Practically every single tactic for appealing to pathos given in “Thank You for Arguing” is present in Bill Maher’s documentary “Religulous”. The documentary’s end is especially loaded with the rhetorical conundrums, as it is the most important place for affecting an audience’s judgment by changing their emotions.
Maher uses humor throughout the documentary to calm people down from the extreme ideas he has and is about to present. His jokes also make him appear to stand above any petty squabble in the polemic. In minute 90 Maher says, “There is more than one mosque in the world that used to be a church and before that was a temple, because it is easier to change the sign on the top and say Under New Management than it is to change the whole building. I worked in a lot of comedy clubs in the eighties that still had the disco ball on the ceiling, and in the nineties, they became strip clubs, and now they’re a Starbucks.” The factious joke certainly ridicules the situation, but its purpose is mainly to appease the audience from whatever harsh stuff Maher has said.
The documentary’s last scene, nonetheless, is a feast of rhetorical tactics. Violent images of atrocities caused by the religious accompany Maher’s monologue, where he constantly instigates the audience with fear of “the irrational, the religious”. Maher is close to mimicking what he criticizes when he says, “The irony of religion is that because of its power to diverge man to destructive courses, the world actually could come to an end.” His language also gets progressively simpler as the music becomes more dramatic. The images of 9/11 and other terrorist acts direct the audience’s anger away from him. Maher’s very last monologue shows him in a frontal shot, portraying his anger by underplaying it, portraying his disgust by being civilized. In the end, the music becomes so dramatic, and the speech so simple that the film culminates in an explosive “Grow up, or die!”

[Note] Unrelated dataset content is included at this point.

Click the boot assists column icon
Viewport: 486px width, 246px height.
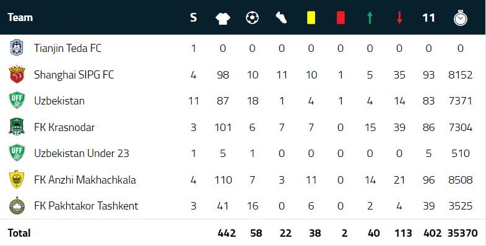pyautogui.click(x=282, y=18)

Bill Maher, is evidently a master rhetorician using his ethos to his benefit, presenting very serious ideas in frivolous ways. An entire blog post could be dedicated to his use of decorum. But his appeal to pathos is even more masterful. He uses the very same fear-indulging tactics that his religious contenders have used through the ages. He knows how to set up the audience to become afraid and susceptible, eagerly awaiting for whatever answers Bill has to say. It is difficult to end the movie without feeling hatred for religion. The purpose is masterfully accomplished. He makes his audience hate religion and love Bill.